Kozyrev established that any process that increases entropy or causes chaotic scattering actively releases time, reducing local time-density. Within a mitochondrion, the presence of D+ creates a severe, localized thermodynamic breakdown:
The Mechanical Stutter: The F1 F0ATP synthase nanomotor is a nanoscale centrifuge designed to spin at speeds up to 9,000 RPM, driven exclusively by the single-proton (H+) motive force. When a heavy deuteron (D+) slips into the channel, its doubled mass and vastly different quantum tunneling profile cause a physical mechanical stutter.
The Breakdown of the Stator: Kozyrev proved that rotating, asymmetric systems interact directly with the density of time. The ATP synthase is a literal biological stator. When its fluid rotation is jerked and disrupted by a heavy isotope, its uniform angular momentum collapses into micro-vibrational chaos.

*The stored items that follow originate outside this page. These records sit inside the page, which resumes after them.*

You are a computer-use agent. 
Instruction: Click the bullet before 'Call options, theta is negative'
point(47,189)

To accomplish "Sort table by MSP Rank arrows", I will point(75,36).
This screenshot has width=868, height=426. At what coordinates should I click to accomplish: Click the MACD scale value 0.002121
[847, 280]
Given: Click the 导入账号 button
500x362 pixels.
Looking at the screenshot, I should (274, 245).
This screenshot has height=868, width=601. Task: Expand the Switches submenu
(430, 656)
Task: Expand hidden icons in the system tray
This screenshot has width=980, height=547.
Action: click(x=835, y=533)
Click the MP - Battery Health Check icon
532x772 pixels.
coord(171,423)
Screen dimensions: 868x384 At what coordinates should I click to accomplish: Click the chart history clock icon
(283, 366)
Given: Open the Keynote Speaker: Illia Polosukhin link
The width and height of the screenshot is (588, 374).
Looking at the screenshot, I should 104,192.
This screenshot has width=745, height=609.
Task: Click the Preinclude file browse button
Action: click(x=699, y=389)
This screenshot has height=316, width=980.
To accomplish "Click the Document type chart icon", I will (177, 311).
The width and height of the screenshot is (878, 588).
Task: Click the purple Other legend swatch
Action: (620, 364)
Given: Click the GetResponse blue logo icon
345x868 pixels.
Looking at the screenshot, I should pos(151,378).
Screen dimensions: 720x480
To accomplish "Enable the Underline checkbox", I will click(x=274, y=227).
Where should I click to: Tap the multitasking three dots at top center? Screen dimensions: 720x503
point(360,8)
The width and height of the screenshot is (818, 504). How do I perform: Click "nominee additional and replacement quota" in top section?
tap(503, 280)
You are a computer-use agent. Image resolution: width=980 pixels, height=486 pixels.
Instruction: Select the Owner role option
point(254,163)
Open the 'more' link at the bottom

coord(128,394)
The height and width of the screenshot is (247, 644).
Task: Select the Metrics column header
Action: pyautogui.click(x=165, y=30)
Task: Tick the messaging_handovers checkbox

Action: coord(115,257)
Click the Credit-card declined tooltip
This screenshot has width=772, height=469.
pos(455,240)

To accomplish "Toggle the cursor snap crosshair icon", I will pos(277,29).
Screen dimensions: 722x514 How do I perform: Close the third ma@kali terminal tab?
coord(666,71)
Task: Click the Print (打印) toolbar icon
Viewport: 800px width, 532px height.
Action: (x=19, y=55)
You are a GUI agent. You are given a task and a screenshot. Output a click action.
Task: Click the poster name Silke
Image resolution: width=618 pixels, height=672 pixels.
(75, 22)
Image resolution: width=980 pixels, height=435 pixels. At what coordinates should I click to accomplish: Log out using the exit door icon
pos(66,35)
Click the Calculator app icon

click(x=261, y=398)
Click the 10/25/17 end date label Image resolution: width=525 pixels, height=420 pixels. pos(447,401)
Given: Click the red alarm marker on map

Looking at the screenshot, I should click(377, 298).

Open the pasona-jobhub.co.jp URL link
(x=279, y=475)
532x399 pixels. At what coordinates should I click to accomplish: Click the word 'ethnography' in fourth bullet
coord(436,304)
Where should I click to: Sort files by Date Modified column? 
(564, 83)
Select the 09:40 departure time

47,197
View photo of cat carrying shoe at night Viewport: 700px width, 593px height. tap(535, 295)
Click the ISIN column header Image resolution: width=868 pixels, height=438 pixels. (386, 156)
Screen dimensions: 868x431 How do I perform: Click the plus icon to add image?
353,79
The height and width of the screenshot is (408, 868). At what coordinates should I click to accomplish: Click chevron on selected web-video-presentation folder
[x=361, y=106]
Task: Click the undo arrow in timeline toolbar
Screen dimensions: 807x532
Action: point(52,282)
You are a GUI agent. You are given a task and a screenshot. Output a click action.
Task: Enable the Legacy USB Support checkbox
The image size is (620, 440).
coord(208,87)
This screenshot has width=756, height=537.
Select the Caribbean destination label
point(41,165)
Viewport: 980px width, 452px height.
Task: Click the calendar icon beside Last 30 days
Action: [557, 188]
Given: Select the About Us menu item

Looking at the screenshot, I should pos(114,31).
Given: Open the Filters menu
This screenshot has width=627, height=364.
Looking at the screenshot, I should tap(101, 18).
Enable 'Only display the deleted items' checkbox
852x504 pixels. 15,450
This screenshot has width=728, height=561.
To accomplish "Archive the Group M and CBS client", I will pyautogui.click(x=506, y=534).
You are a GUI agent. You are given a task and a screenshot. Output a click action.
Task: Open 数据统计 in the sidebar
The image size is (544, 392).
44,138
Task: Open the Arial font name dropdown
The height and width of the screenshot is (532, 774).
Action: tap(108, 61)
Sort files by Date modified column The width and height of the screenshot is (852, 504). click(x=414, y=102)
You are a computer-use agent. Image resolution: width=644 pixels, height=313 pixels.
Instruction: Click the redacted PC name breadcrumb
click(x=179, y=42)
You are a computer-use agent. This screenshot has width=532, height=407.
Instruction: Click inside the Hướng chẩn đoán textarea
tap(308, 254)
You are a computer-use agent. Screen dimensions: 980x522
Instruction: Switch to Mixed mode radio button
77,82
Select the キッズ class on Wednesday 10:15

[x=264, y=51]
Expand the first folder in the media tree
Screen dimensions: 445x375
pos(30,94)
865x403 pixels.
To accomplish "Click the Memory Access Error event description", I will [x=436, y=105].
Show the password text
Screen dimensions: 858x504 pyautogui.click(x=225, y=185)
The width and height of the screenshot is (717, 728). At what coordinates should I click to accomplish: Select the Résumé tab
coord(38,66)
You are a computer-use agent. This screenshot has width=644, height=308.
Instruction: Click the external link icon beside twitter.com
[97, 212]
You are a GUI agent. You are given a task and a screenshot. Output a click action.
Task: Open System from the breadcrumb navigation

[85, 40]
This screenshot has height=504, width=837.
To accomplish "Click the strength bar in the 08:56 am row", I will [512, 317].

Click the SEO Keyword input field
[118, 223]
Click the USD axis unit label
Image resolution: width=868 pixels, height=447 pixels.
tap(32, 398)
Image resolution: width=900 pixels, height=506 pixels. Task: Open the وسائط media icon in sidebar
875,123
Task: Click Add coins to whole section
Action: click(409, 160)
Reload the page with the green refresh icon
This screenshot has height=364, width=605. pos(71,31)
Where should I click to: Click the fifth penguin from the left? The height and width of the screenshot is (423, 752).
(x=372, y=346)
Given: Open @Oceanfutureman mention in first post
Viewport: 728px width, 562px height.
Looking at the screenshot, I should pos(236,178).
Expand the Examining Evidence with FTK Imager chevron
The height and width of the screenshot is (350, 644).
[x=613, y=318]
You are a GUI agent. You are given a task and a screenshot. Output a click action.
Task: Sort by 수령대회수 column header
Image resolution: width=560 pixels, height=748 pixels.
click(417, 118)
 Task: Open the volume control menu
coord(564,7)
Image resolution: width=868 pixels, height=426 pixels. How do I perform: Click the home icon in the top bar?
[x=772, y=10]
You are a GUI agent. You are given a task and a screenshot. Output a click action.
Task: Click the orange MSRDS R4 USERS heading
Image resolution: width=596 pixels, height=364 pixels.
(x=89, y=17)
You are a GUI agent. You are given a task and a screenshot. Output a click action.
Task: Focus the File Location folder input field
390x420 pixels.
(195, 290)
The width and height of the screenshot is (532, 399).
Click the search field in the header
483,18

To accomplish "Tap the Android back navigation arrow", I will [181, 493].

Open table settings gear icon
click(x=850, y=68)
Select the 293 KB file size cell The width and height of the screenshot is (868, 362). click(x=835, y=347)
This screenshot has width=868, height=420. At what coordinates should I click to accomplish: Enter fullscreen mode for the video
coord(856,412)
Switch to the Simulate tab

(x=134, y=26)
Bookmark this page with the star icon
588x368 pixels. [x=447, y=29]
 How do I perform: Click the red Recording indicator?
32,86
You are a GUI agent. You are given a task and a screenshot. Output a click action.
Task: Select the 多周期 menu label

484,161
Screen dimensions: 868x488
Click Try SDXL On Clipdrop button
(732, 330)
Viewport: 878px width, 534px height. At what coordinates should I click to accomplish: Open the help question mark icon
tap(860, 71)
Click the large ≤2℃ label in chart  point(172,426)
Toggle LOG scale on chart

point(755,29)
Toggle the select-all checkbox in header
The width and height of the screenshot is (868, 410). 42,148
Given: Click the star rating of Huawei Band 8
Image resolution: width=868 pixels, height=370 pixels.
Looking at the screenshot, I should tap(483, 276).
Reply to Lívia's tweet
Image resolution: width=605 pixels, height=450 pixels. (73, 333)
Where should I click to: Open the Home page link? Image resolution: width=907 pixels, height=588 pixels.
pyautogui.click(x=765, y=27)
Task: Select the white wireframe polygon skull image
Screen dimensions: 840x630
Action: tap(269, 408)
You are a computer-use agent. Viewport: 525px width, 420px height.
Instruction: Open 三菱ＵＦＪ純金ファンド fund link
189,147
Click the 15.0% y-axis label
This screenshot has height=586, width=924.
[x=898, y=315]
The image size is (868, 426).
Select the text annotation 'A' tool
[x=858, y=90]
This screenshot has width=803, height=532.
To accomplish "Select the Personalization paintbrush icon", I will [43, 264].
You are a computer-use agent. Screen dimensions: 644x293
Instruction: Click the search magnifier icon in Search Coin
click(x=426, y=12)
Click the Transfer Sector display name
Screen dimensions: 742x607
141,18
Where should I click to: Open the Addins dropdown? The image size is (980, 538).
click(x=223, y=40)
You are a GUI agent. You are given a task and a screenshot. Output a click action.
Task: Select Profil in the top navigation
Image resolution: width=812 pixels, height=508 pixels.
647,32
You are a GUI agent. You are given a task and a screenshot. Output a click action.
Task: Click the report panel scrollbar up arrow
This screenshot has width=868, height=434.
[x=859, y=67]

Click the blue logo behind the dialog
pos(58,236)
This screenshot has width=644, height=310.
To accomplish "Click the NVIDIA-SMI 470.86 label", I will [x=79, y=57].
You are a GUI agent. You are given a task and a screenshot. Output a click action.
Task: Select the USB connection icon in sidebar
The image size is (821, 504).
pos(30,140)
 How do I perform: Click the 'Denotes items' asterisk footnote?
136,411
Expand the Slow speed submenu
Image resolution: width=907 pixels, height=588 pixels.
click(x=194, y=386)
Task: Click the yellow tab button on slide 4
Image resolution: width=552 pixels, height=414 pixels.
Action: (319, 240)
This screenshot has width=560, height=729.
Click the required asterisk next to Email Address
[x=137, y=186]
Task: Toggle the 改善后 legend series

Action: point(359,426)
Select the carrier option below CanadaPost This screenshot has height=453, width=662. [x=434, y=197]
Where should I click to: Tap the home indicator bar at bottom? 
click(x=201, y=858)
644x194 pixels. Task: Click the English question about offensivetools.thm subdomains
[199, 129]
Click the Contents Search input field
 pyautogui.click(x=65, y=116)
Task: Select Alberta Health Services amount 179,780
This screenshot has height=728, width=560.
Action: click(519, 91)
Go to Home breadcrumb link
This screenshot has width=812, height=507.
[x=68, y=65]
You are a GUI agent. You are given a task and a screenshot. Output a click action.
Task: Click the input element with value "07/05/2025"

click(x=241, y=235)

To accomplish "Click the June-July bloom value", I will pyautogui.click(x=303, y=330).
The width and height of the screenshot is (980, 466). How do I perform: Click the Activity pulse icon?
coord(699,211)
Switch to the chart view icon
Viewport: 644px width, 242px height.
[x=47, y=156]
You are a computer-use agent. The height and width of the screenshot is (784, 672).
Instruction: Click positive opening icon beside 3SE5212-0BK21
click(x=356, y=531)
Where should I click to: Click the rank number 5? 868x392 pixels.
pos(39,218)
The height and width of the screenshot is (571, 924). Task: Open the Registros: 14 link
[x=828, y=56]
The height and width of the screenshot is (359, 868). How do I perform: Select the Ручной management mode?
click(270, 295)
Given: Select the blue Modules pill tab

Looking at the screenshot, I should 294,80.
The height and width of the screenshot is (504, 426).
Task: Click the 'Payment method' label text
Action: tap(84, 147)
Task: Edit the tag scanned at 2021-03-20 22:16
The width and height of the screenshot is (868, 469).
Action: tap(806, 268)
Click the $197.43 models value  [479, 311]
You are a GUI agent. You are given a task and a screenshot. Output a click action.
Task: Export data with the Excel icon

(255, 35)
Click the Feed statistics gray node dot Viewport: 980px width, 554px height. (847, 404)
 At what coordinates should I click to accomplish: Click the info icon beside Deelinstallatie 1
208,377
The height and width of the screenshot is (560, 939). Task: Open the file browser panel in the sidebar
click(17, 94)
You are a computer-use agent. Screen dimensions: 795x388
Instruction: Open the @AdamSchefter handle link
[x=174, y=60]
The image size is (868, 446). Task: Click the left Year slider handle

The Entropy Shift: Because the motor stalls but the metabolic pressure from the Krebs cycle keeps pushing, the electrochemical energy cannot be cleanly converted into ATP. The orderly, low-entropy vector flow (Delta S to 0) fractures. Energy arcs across the membrane, radiating outward as uncoupled heat and Ultra-Weak Photon Emission (UPE). This uncontrolled dissipation is the physical manifestation of time-entropy which is seen as a rising heteroplasmy due to disordering of IMJ geometry through a microscope. Picard et al found this in his work.
2. The Chrono-Thermal Matrix: Temperature as the Quantum Vice
Integrating my Cold Thermogenesis (CT) protocol and ELOVL-ELongation framework completing the loop of biological time-entropy control. In my model, temperature is the primary physical dial that regulates the fluid dynamics, isotopic purity, and temporal coherence of the mammalian lipid architecture.
When environmental temperatures drop, the cell applies a localized "Quantum Vice" to the enzymatic assembly lines on Chromosomes 2 and 6, forcing an absolute thermodynamic selection for Light Hydrogen over Deuterium.
3. The ELOVL/FADS Architecture: Epigenetic Isotope Filtration
The synthesis of highly fluid polyunsaturated fatty acids (PUFAs) like Docosahexaenoic Acid (DHA, 22:6n-3) requires a coordinated dance between Fatty Acid Desaturases (FADS, which snip hydrogen to create double bonds) and Elongases (ELOVL, which add two-carbon units and four hydrogens to lengthen the tail).